Title: Mobile Suit Gundam Extreme Vs. Maxiboost On
Developer: VSTG Project
Release Date: July 30, 2020
Reviewed On: PS4
Publisher: Bandai Namco
It took me a while to get used to the unique fighting systems found in the Gundam Versus series, but after many matches, I’ve boiled it down to a four-button fighter, with a few added techniques. With the console release of Mobile Suit Gundam Extreme Vs. Maxiboost On, I think the series has really found a decent balance in terms of gameplay mechanics and single-player offerings. However, the learning curve that we’ve all gone through is still present, which may make it overwhelming for newcomers.
Mobile Suit Gundam Extreme Vs. Maxiboost On returns with dedicated 2v2 modes and a large roster of playable Gundams. Each Gundam is assigned a point value that reflects its power level in battle. However, there’s a catch since teams have a pool of 6,000 points that decrease each time your Gundam is destroyed. So if both team members have 3,000 point Gundams, they aren’t really allowed to make mistakes. Luckily, most Gundams are capable of holding their own in a battle, no matter their level, which makes matches more about skill.
What becomes the most difficult choice is choosing your favorite Gundam, and with a roster of over 180 models available, it’s not easy. I spent my first 3 hours playing around with various models until I discovered that I really enjoyed the maneuverability and loadout of Heavyarms Custom from Gundam W Endless Waltz. However, your Gundam of choice is ultimately up to you, but I assure you that there is a model that fits your playstyle, you just gotta find it.
By only focusing on the battle system, players will use a series of ranged and melee attacks to take down opponents. Understanding your Gundam’s moveset and paying attention to their ammo will go a long way in a match. This is not a game where you want to attempt to button mash your way to victory. Piloting these Gundams involves a combination of navigating the battlefield, understanding your Gundam’s loadout, and assisting your teammate if they are in need. Sometimes, there’s so much going on that a battle can be over in less than a minute, depending on the skill level of the team.
Most of your time will be spent in online play, and luckily I haven’t had too much issue finding a match. Furthermore, there are plenty of stages available, and each of them represents an iconic battlefield from the series. I should note that some players take their rank very seriously in online play. Luckily, rage quitting is penalized with a ten-minute ban, which I appreciated since it’s totally possible that I pissed a lot of people off as I was trying to learn the controls of various Gundam models.
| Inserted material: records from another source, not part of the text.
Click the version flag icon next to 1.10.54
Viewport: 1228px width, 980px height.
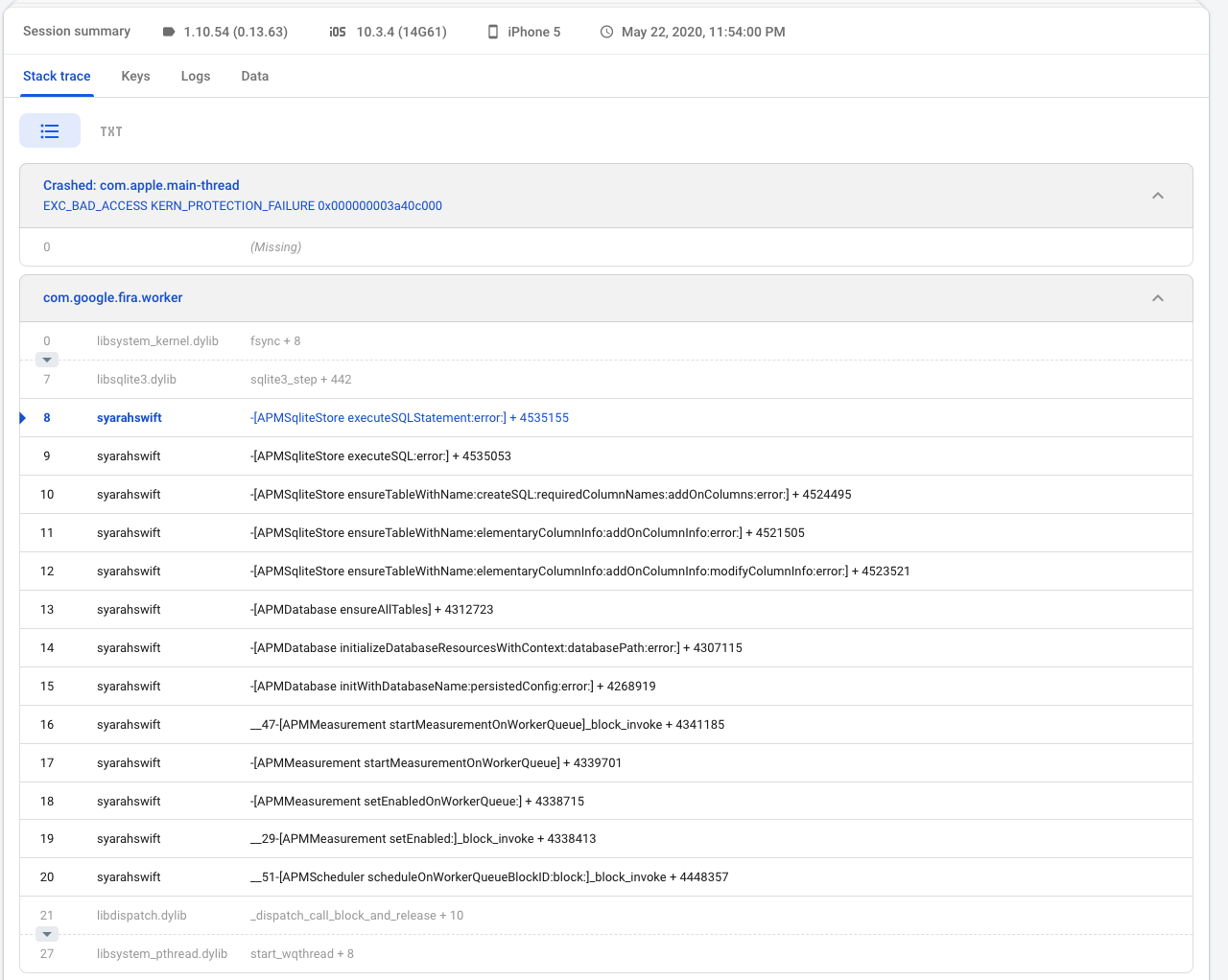pos(170,32)
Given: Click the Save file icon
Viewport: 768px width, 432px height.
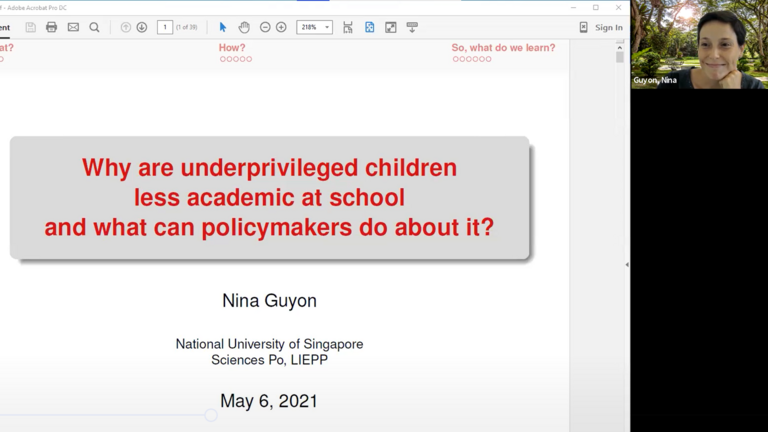Looking at the screenshot, I should pos(31,27).
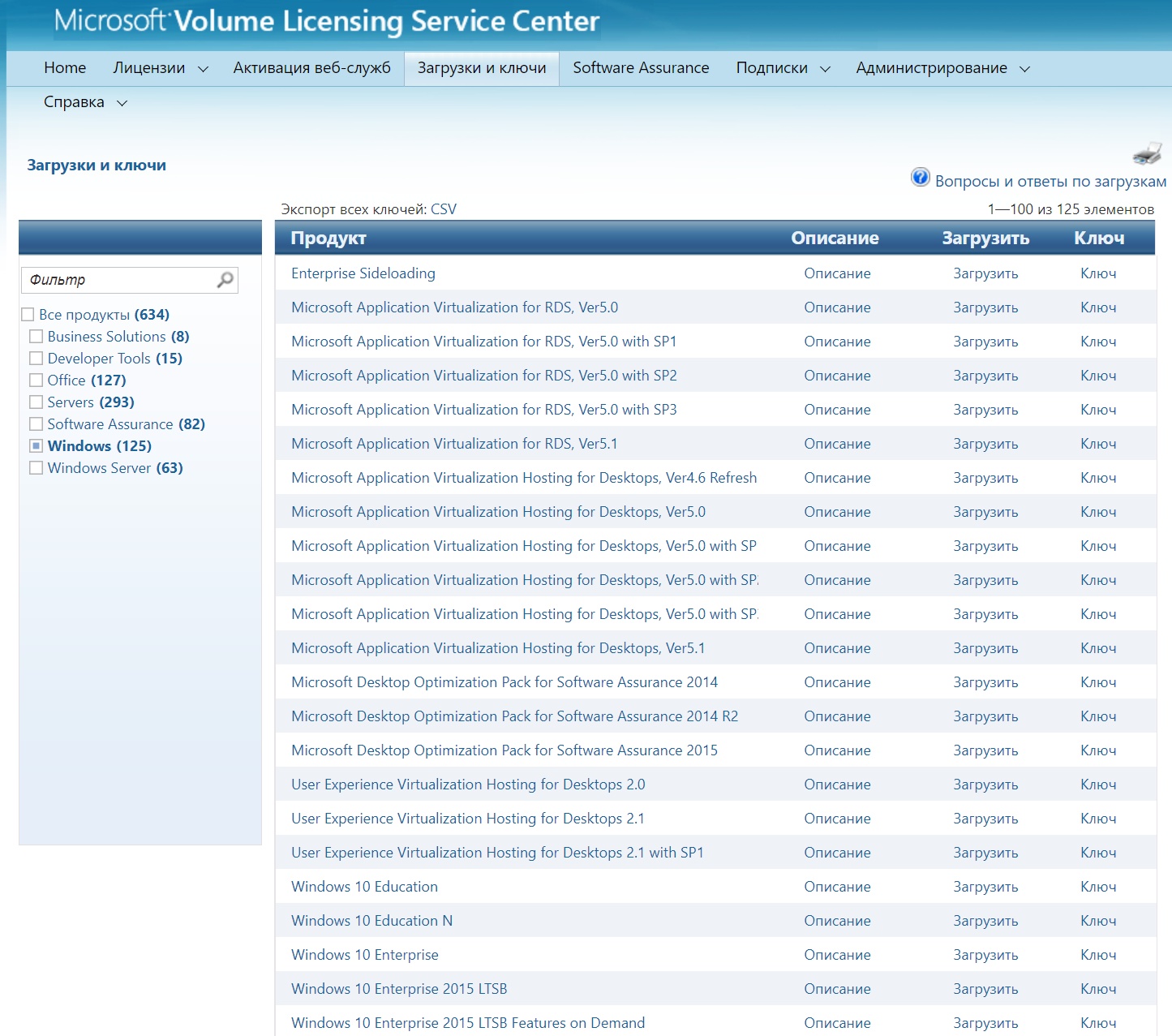Screen dimensions: 1172x1036
Task: Tick the Developer Tools checkbox
Action: click(36, 359)
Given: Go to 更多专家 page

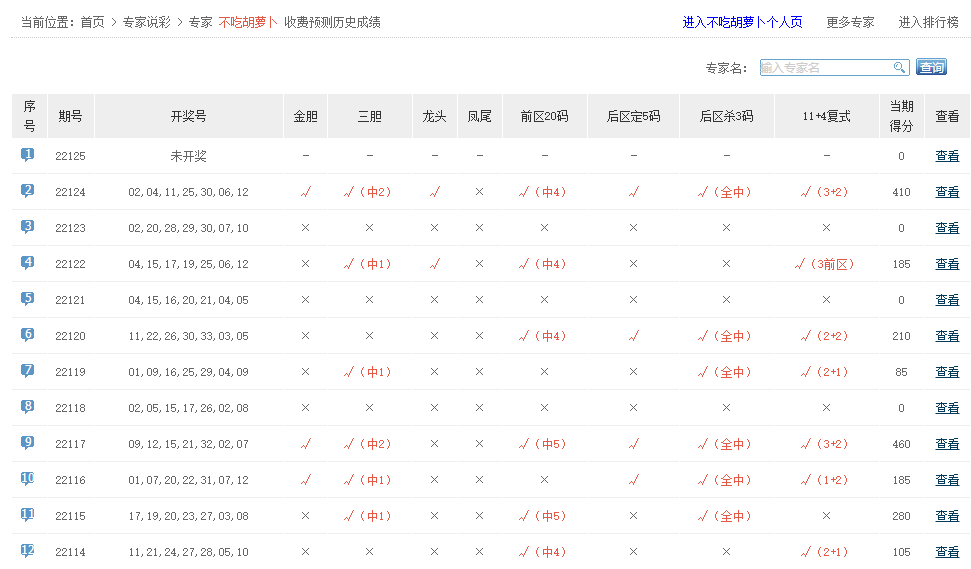Looking at the screenshot, I should (x=850, y=22).
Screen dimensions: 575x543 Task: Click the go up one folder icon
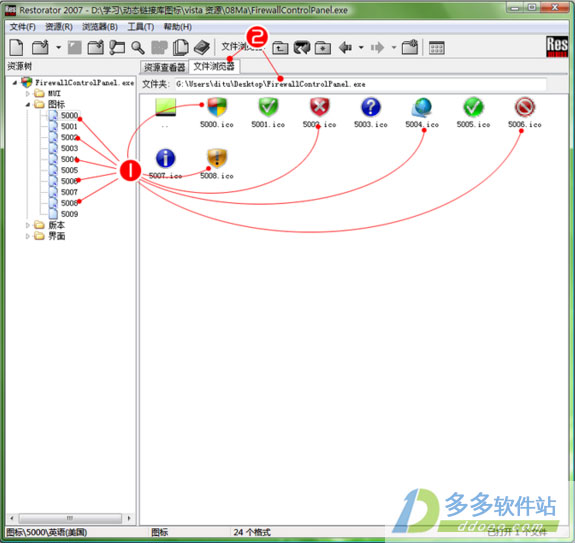pyautogui.click(x=280, y=48)
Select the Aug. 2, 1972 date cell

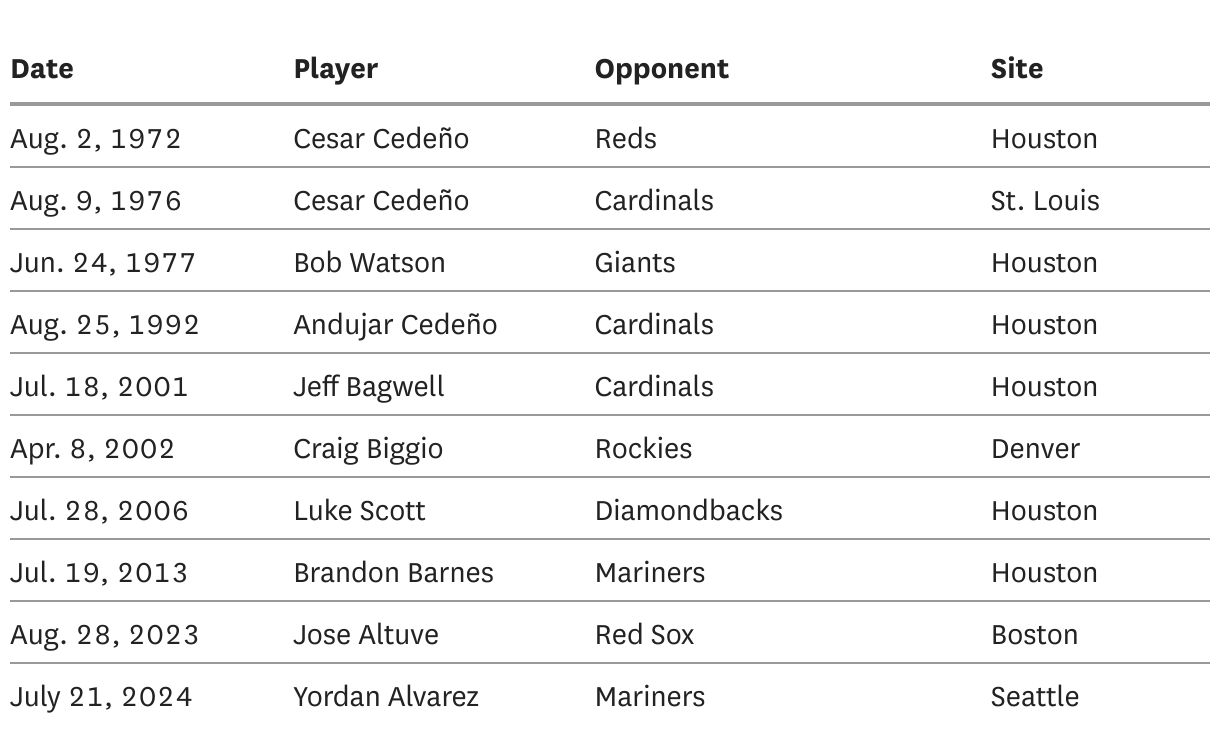[x=96, y=138]
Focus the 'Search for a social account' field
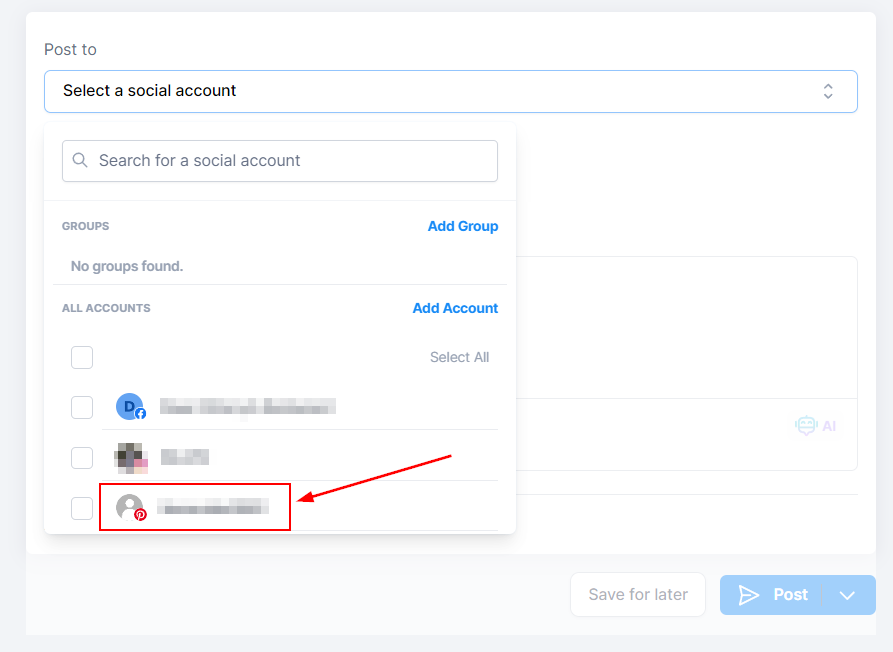893x652 pixels. click(x=290, y=161)
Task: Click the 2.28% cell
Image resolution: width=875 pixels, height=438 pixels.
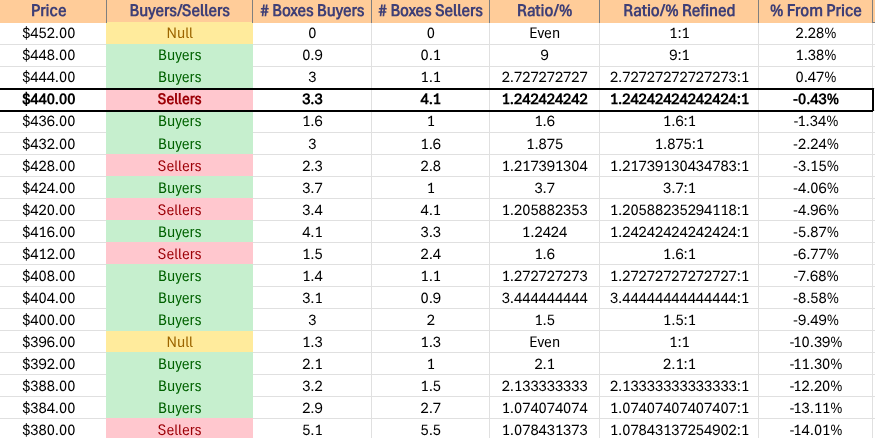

There are a few single-player modes available to players. These include Branch Battle, both online and offline, which is similar to an arcade mode. Players can pretty much fight there way through several encounters, which they have some control over until they reach a boss. There are eight stages total and a final boss. The more entertaining part of this mode is the ability to play through it with friends offline or online. As you win matches, points are earned, which also unlock additional bosses and hidden battles.
Alternatively, there’s also a Maxi Boost Missions mode, which is a single-player only mode. This acts sort of like an adventure mode where players make their way across a grid and earn points until they reach the final boss of the stage. Encounters award figures, upgrades, and equipment as well as GP, which can be used to unlock more content within the game.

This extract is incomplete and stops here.